* **Aim**
From the interstellar propulsion text below, what is the passage starting at "These are the" and ending at "advanced propulsion systems?"? Reproduce it word for word.
— begin Text provided —
So, could we reduce that couple thousand years to maybe a century? Now we need to move a little bit into the unknown when it comes to engineering. We’re going to change from fissioning material to fusing material—so instead of splitting apart atoms, now we’re joining atoms together. We understand the physics of fusion propulsion even if we don’t necessarily have all the engineering ironed out yet. But fusion propulsion allows us to get to higher cruise velocities and we could potentially do an interstellar mission in a century with this kind of architecture. So it’s encouraging to know that there are things just within our reach we might be able to turn to help really address this penultimate “beyond.”
But if we want to do interstellar in a fraction of a human lifetime—say 20 years or maybe even less—we really need to look to the frontiers of physics. Not only is this unknown engineering, this is also unknown physics. So if you think of physics as a Venn diagram with two circles on that touch at a tangent point, then there would be quantum mechanics in one circle and general relativity in the other. The point, however, is that these two circles don’t overlap. So we know there’s more physics for us to understand and in the process of exploring what might fill in the gaps between these circles, we can start to think about things like the idea of a space drive. Can we interact with the fabric of spacetime to generate a propulsive force? General relativity establishes a kind of cosmic speed limit. It’s what I call the 11th commandment of physics: thou shalt not exceed the speed of light. But it provides some other loopholes that allow us to do some things that maybe would allow us to get to another star system in, say, two weeks as measured by the clocks on board the spacecraft. You could expand and contract space at any speed. We can see that when we look back at the early universe and the question is, could we ever build something that could utilize that principle in some engineering fashion to be able to do rapid interstellar transit?
These are the things we’re thinking about when we talk about advanced power and propulsion.
Education is a big part of Limitless Space Institute’s mission, but are you also researching these kinds of advanced propulsion systems?
Our mission is to inspire and educate the next generation to travel beyond our solar system and to support the research development of enabling technologies. Research is this innovation circle of life, if you will. So on the research side, we’ve had a program for the last four years called LSI grants and fellowships where we fund universities all across the globe that do research on all the categories of advanced power and propulsion. So we funded Texas A&M to do some work on a portable nuclear reactor. We’ve funded some work on fusion propulsion in a number of different instantiations. We’ve funded some work on solar sails. We funded some work on space drives and traversable wormholes. It’s a portfolio and we’ve given out 18 research awards over the past 4 years with some great successes already. One of our grant winners—Helicity Space—has created a commercial company that they started to further their fusion propulsion concept. They just closed a $5 million seed round with Lockheed Martin as their lead investor. Another grant winner, Professor Richard Norte at Delft University of Technology, won a follow-on grant worth several million Euros to improve his relativistic solar sail manufacturing facility, which allows him to make some of the largest structures with the smallest features. He’s essentially doing stuff at nanoscale, but on big sheets and I believe he’s the only person on the planet that does that currently. We’re a nonprofit and give out small grants, but it’s great to see that it’s having a real impact and translating to things that are really moving the needle for advanced propulsion.
— end Text provided —
— begin Material shown —
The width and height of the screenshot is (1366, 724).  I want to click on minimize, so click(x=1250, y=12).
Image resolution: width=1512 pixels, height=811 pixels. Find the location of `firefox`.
— end Material shown —
— begin Material shown —
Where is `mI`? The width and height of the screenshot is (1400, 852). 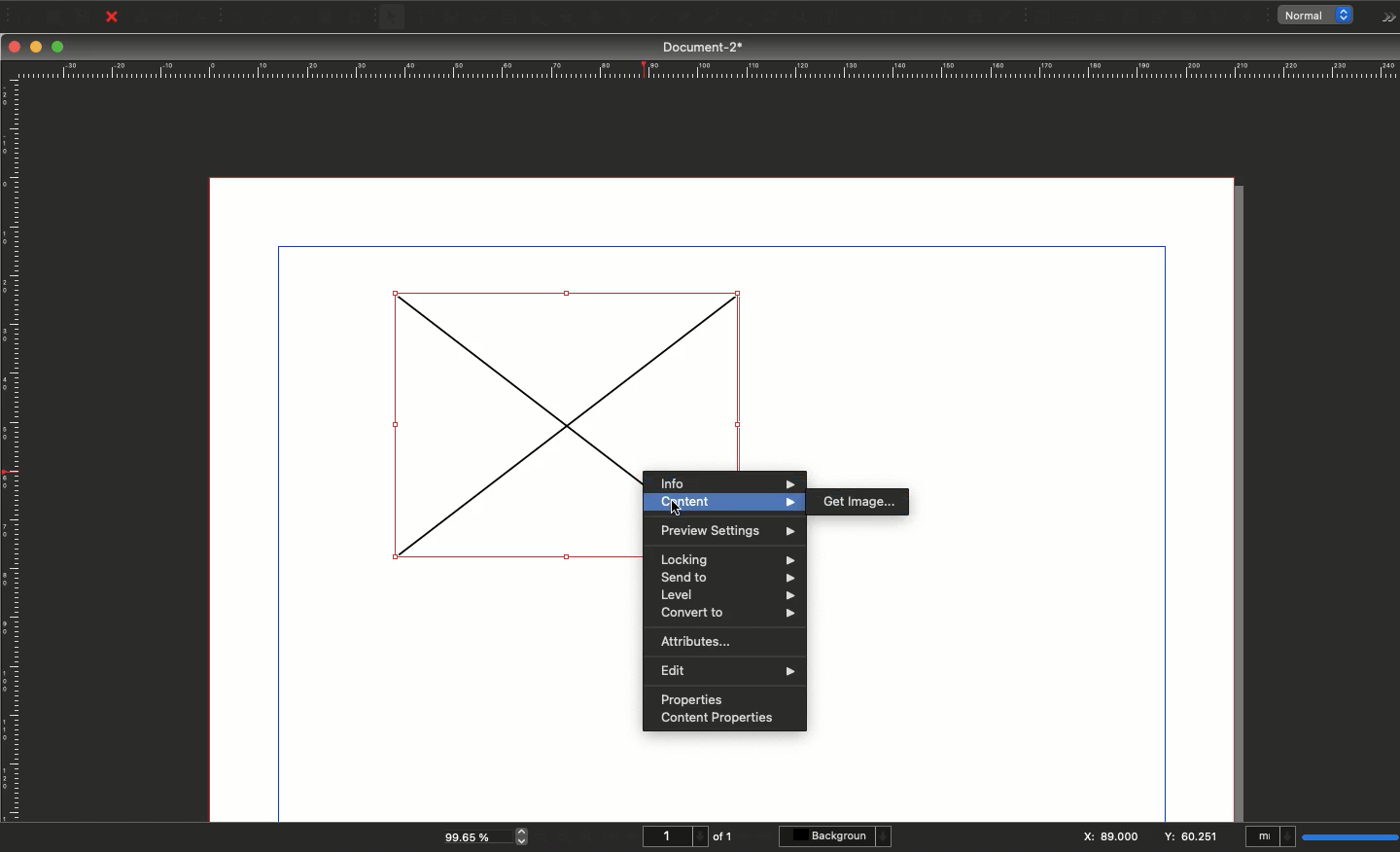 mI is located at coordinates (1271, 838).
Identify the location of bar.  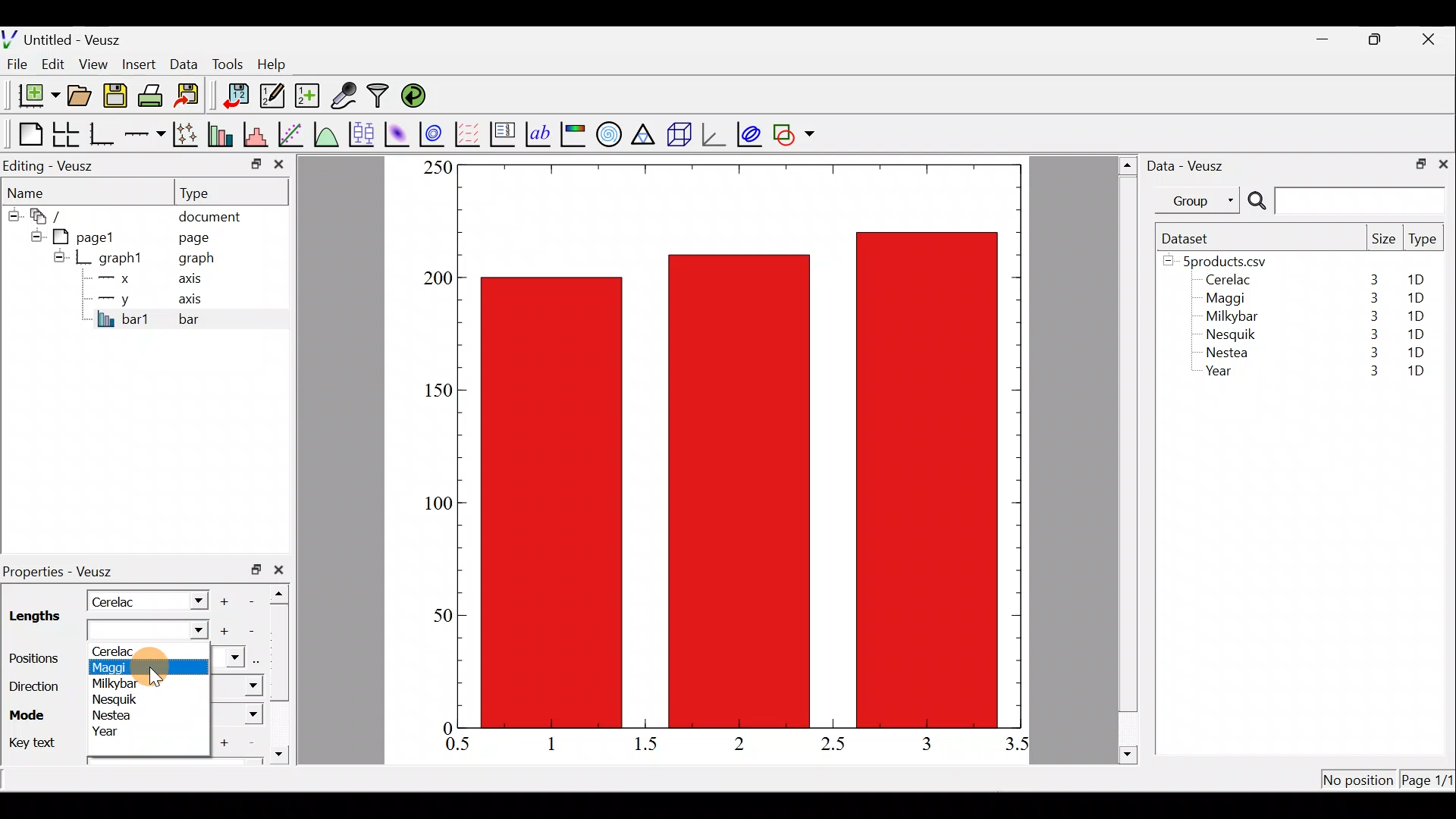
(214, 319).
— end Material shown —
— begin Material shown —
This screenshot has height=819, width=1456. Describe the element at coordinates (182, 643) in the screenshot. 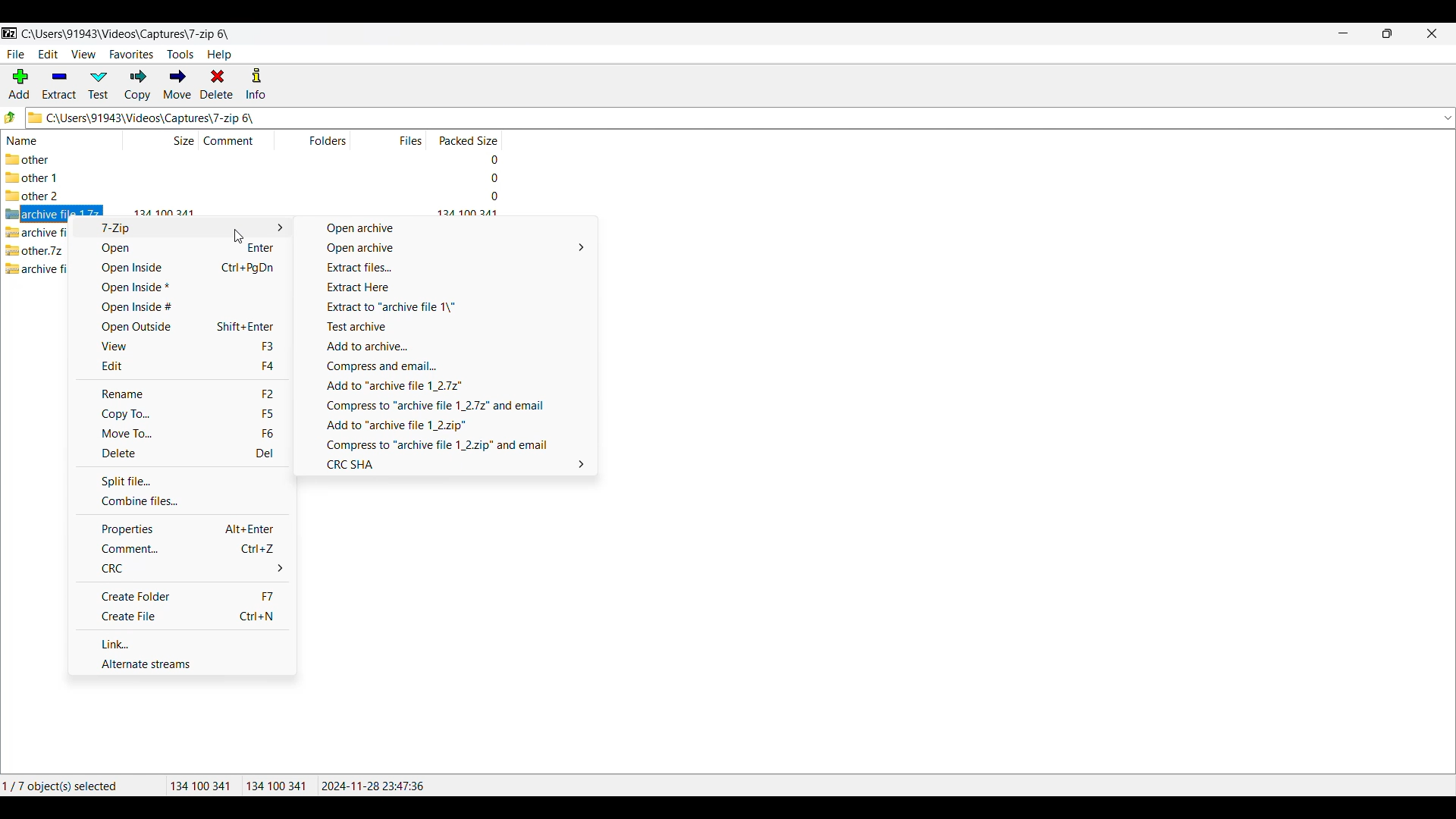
— end Material shown —
* **Output below**
These are the things we’re thinking about when we talk about advanced power and propulsion.
Education is a big part of Limitless Space Institute’s mission, but are you also researching these kinds of advanced propulsion systems?